Dataset entries
- - - - -

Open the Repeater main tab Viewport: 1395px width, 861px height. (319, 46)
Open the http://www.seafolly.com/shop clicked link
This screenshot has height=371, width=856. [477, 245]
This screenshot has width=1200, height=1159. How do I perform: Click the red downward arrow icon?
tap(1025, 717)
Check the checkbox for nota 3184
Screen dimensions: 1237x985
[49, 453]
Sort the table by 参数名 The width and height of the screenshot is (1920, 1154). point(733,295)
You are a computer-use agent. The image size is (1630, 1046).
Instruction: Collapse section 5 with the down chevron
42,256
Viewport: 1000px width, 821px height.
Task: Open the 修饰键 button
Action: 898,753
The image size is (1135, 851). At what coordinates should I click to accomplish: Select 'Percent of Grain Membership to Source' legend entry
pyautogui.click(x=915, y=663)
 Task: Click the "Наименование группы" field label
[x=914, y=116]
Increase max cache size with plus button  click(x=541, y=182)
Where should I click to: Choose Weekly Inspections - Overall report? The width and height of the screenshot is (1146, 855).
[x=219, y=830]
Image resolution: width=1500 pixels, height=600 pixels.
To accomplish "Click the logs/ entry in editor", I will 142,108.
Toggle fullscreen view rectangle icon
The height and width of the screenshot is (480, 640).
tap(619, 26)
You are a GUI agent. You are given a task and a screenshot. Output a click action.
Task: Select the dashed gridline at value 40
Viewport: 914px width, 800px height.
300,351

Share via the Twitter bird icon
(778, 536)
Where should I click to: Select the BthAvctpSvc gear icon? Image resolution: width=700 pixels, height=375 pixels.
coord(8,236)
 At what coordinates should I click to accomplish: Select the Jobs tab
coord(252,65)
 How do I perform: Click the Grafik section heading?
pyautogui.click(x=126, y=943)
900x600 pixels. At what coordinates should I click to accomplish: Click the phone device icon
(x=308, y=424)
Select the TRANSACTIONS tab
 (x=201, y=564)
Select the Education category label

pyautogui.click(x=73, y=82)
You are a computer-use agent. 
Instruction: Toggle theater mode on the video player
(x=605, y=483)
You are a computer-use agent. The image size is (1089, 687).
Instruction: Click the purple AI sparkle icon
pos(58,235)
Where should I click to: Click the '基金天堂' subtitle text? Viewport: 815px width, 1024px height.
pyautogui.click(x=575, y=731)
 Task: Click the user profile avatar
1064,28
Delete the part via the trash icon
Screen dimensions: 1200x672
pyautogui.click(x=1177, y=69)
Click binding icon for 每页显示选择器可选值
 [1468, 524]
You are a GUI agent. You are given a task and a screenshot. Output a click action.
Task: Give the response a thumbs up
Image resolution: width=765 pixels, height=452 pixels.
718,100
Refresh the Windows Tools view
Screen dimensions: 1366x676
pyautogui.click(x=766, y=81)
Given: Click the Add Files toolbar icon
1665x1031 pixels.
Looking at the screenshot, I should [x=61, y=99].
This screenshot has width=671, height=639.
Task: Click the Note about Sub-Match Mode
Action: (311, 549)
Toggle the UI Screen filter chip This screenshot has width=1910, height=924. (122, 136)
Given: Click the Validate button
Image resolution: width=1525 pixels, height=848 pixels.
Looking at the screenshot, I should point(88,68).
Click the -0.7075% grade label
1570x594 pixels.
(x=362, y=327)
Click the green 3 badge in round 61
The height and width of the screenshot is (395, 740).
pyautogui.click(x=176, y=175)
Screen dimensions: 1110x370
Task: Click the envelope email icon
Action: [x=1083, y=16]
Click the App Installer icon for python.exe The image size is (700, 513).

- - - - -

# [WORK REQUEST]
Each entry needs to be written out again, exactly as given.

# [RESPONSE TO THE TASK]
Open the Repeater main tab Viewport: 1395px width, 861px height. (319, 46)
Open the http://www.seafolly.com/shop clicked link
This screenshot has height=371, width=856. [477, 245]
This screenshot has width=1200, height=1159. How do I perform: Click the red downward arrow icon?
tap(1025, 717)
Check the checkbox for nota 3184
Screen dimensions: 1237x985
[49, 453]
Sort the table by 参数名 The width and height of the screenshot is (1920, 1154). point(733,295)
You are a computer-use agent. The image size is (1630, 1046).
Instruction: Collapse section 5 with the down chevron
42,256
Viewport: 1000px width, 821px height.
Task: Open the 修饰键 button
Action: 898,753
The image size is (1135, 851). At what coordinates should I click to accomplish: Select 'Percent of Grain Membership to Source' legend entry
pyautogui.click(x=915, y=663)
 Task: Click the "Наименование группы" field label
[x=914, y=116]
Increase max cache size with plus button  click(x=541, y=182)
Where should I click to: Choose Weekly Inspections - Overall report? The width and height of the screenshot is (1146, 855).
[x=219, y=830]
Image resolution: width=1500 pixels, height=600 pixels.
To accomplish "Click the logs/ entry in editor", I will 142,108.
Toggle fullscreen view rectangle icon
The height and width of the screenshot is (480, 640).
tap(619, 26)
You are a GUI agent. You are given a task and a screenshot. Output a click action.
Task: Select the dashed gridline at value 40
Viewport: 914px width, 800px height.
300,351

Share via the Twitter bird icon
(778, 536)
Where should I click to: Select the BthAvctpSvc gear icon? Image resolution: width=700 pixels, height=375 pixels.
coord(8,236)
 At what coordinates should I click to accomplish: Select the Jobs tab
coord(252,65)
 How do I perform: Click the Grafik section heading?
pyautogui.click(x=126, y=943)
900x600 pixels. At what coordinates should I click to accomplish: Click the phone device icon
(x=308, y=424)
Select the TRANSACTIONS tab
 (x=201, y=564)
Select the Education category label

pyautogui.click(x=73, y=82)
You are a computer-use agent. 
Instruction: Toggle theater mode on the video player
(x=605, y=483)
You are a computer-use agent. The image size is (1089, 687).
Instruction: Click the purple AI sparkle icon
pos(58,235)
Where should I click to: Click the '基金天堂' subtitle text? Viewport: 815px width, 1024px height.
pyautogui.click(x=575, y=731)
 Task: Click the user profile avatar
1064,28
Delete the part via the trash icon
Screen dimensions: 1200x672
pyautogui.click(x=1177, y=69)
Click binding icon for 每页显示选择器可选值
 [1468, 524]
You are a GUI agent. You are given a task and a screenshot. Output a click action.
Task: Give the response a thumbs up
Image resolution: width=765 pixels, height=452 pixels.
718,100
Refresh the Windows Tools view
Screen dimensions: 1366x676
pyautogui.click(x=766, y=81)
Given: Click the Add Files toolbar icon
1665x1031 pixels.
Looking at the screenshot, I should [x=61, y=99].
This screenshot has width=671, height=639.
Task: Click the Note about Sub-Match Mode
Action: (311, 549)
Toggle the UI Screen filter chip This screenshot has width=1910, height=924. (122, 136)
Given: Click the Validate button
Image resolution: width=1525 pixels, height=848 pixels.
Looking at the screenshot, I should point(88,68).
Click the -0.7075% grade label
1570x594 pixels.
(x=362, y=327)
Click the green 3 badge in round 61
The height and width of the screenshot is (395, 740).
pyautogui.click(x=176, y=175)
Screen dimensions: 1110x370
Task: Click the envelope email icon
Action: [x=1083, y=16]
Click the App Installer icon for python.exe The image size is (700, 513).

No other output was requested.